We turned north into the steep wooded valley of the Yealm estuary.

Newton wood

Our lunch stop was atop a steep cliff under the trees of the public Newton wood, looking across to the fine garden of Thorn house, with exotic trees.

Tidal limit

From here upstream the estuary is shallow. At the tidal limit a wall stretches across with the river spilling over at the northern end.

Railway residue

Returning along the north shore we passed into a considerable side creek which was once bridged by a railway leading to a quarry. This gave a short relief from the fierce south west wind.

newton creek entrance

On our return, we passed by the entrance to Newton Creek with its abundance of fancy yachts and entered the final reach of sheltered steep woodland before the harsh landscape of the sea coast.

Great Mew Stone

The triangular profile of The Great Mew Stone was three km away, but would be a hard reach in the fierce wind, so we opted for Cellar Beach, one of the few easy landings on this harsh coast.
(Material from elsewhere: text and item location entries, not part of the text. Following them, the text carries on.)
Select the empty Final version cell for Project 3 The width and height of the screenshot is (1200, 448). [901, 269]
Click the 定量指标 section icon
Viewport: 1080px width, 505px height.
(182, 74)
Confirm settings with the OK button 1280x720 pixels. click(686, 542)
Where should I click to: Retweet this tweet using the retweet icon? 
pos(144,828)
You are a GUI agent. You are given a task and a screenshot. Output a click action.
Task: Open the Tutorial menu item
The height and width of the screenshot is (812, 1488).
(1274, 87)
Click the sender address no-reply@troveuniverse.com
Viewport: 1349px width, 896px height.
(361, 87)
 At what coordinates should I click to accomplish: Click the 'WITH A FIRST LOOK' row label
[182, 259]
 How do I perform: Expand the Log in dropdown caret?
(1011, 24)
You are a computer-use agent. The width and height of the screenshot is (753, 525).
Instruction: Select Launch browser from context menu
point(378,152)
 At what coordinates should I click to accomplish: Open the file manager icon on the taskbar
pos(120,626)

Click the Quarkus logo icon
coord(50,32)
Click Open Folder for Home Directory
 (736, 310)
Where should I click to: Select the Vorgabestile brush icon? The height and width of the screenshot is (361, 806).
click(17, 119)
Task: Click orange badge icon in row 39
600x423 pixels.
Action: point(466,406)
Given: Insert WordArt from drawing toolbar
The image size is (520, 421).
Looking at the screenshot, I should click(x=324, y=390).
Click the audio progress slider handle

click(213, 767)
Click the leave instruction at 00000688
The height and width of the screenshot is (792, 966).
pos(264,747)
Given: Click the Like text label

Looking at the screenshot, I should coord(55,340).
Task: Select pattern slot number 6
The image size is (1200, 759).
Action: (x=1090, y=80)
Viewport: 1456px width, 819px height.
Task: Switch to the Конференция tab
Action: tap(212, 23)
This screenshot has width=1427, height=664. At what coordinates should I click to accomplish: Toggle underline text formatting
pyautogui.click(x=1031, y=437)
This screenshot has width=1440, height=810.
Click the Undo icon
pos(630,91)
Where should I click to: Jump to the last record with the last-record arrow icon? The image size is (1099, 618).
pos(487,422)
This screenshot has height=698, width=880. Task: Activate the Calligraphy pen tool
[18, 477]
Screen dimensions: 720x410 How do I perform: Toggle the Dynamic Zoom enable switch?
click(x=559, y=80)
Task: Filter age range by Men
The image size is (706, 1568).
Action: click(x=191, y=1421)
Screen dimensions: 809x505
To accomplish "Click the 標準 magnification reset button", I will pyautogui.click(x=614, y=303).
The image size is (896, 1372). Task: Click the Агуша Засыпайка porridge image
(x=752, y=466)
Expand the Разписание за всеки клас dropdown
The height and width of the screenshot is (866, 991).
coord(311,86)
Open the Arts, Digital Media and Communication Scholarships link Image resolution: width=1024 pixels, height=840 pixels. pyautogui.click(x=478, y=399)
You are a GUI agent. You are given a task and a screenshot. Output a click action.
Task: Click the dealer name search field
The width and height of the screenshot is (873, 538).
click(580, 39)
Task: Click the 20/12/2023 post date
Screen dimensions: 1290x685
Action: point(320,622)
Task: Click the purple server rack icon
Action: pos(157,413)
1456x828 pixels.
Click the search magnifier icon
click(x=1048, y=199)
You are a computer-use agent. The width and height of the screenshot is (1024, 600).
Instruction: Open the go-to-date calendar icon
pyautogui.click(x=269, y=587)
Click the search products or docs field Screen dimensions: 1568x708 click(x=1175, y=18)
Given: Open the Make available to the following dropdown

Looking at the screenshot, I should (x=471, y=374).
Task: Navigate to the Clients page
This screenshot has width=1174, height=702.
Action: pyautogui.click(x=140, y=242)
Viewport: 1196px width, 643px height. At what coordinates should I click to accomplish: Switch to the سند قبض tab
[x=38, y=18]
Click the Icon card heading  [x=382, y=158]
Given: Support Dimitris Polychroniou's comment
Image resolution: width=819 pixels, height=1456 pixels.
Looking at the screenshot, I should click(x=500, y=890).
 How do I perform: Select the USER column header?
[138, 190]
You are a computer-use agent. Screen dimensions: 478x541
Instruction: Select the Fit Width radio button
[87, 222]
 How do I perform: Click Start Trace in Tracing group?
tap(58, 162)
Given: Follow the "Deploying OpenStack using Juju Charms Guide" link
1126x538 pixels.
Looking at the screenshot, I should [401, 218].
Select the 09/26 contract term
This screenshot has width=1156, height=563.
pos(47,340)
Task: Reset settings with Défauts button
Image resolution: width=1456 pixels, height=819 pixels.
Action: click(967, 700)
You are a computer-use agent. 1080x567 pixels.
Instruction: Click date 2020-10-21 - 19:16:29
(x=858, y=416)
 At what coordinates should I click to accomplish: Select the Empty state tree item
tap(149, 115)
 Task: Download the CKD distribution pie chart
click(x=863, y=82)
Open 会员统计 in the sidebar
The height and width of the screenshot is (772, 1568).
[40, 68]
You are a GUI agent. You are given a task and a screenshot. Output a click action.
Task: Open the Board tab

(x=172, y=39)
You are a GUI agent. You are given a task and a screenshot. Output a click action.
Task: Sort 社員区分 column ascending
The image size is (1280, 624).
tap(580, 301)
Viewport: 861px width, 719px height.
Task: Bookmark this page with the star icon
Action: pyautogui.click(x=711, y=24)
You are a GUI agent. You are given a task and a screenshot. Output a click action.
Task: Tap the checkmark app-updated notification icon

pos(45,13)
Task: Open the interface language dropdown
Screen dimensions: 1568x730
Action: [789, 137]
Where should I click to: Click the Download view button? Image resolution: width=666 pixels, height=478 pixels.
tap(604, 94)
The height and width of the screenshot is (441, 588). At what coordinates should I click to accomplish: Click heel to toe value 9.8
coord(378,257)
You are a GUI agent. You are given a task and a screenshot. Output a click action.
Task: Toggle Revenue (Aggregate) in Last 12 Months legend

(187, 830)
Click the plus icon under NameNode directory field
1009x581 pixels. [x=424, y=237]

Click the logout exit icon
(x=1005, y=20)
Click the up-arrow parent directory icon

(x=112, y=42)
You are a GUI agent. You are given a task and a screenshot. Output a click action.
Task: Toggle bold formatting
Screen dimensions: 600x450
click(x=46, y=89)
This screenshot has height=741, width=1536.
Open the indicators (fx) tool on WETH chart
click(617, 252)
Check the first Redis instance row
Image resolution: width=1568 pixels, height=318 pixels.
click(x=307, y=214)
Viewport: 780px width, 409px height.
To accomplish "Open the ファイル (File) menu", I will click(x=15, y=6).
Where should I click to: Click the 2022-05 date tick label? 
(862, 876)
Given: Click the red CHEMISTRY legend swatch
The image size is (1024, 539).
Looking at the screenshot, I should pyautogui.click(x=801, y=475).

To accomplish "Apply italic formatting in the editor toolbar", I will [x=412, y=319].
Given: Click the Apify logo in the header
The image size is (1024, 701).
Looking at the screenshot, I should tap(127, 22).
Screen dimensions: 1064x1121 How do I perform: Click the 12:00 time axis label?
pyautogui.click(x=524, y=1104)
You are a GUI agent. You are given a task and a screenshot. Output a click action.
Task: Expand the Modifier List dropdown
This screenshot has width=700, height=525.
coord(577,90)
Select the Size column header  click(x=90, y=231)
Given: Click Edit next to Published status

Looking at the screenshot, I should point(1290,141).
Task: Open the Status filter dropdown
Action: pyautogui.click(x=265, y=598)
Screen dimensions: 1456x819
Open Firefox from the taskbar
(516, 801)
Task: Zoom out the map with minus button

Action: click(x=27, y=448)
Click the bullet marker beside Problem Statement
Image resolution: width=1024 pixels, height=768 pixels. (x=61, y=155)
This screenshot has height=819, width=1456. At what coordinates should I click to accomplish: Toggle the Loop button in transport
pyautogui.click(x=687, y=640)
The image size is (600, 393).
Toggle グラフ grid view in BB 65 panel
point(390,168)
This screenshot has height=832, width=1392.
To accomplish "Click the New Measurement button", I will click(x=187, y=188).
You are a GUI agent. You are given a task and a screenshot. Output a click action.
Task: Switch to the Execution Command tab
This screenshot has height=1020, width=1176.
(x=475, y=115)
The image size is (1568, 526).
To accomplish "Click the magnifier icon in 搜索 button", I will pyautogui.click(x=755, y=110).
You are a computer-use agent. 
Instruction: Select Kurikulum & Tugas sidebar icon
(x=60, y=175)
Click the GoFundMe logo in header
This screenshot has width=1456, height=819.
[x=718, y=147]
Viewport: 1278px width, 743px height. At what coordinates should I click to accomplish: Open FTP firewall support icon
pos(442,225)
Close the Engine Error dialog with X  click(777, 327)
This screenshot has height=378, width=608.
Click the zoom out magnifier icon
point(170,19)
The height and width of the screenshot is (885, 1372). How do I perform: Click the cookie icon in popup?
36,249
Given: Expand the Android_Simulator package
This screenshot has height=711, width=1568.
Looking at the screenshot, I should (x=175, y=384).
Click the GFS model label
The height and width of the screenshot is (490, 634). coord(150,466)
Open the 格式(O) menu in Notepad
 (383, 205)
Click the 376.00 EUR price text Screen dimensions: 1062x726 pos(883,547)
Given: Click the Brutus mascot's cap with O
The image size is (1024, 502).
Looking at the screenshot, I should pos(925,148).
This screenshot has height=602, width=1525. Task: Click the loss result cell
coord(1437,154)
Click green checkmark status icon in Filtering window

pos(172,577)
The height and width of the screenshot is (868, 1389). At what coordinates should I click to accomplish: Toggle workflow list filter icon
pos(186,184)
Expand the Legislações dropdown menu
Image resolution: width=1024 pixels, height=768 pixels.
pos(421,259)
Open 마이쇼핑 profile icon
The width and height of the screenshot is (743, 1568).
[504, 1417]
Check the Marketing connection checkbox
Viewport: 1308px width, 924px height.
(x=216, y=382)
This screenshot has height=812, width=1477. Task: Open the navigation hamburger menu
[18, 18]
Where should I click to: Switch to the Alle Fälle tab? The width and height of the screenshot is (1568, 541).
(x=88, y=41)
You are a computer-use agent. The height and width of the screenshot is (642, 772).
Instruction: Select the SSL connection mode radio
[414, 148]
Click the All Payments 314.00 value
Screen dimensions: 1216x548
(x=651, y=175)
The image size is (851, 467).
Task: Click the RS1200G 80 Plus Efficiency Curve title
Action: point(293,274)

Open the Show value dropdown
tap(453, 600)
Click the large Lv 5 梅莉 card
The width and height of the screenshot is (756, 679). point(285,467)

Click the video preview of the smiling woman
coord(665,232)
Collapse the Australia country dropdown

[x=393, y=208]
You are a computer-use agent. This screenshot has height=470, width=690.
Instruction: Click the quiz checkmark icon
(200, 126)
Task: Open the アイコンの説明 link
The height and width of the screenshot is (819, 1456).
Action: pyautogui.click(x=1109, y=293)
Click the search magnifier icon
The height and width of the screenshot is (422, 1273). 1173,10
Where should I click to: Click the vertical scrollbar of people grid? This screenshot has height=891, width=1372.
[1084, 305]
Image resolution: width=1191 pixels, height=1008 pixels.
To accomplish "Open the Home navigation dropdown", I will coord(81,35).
The name probably refers to the fishermen’s equipment sheds, now vanished.

Cellar beach

We surfed back on the breeze through the steep valley but found our departure point too muddy to land without a major cleaning operation before entering our car, so we paddled over to the Newton side for the journey home.

This is probably my last blog entry from the south Devon coast. I have emigrated to Denmark, where I enjoy the gentler seascape and sandy margins of Roskilde fjord. As I near my eightieth year I am losing confidence in my skill to endure and even enjoy the fickle weather and rocky surf-bound shores of the coast of south west England, so the usually gentler waters of the Baltic region will be my paddling area. I thank the members of the Canoe section of the Dartmouth Yacht Club for their good company over more than a decade.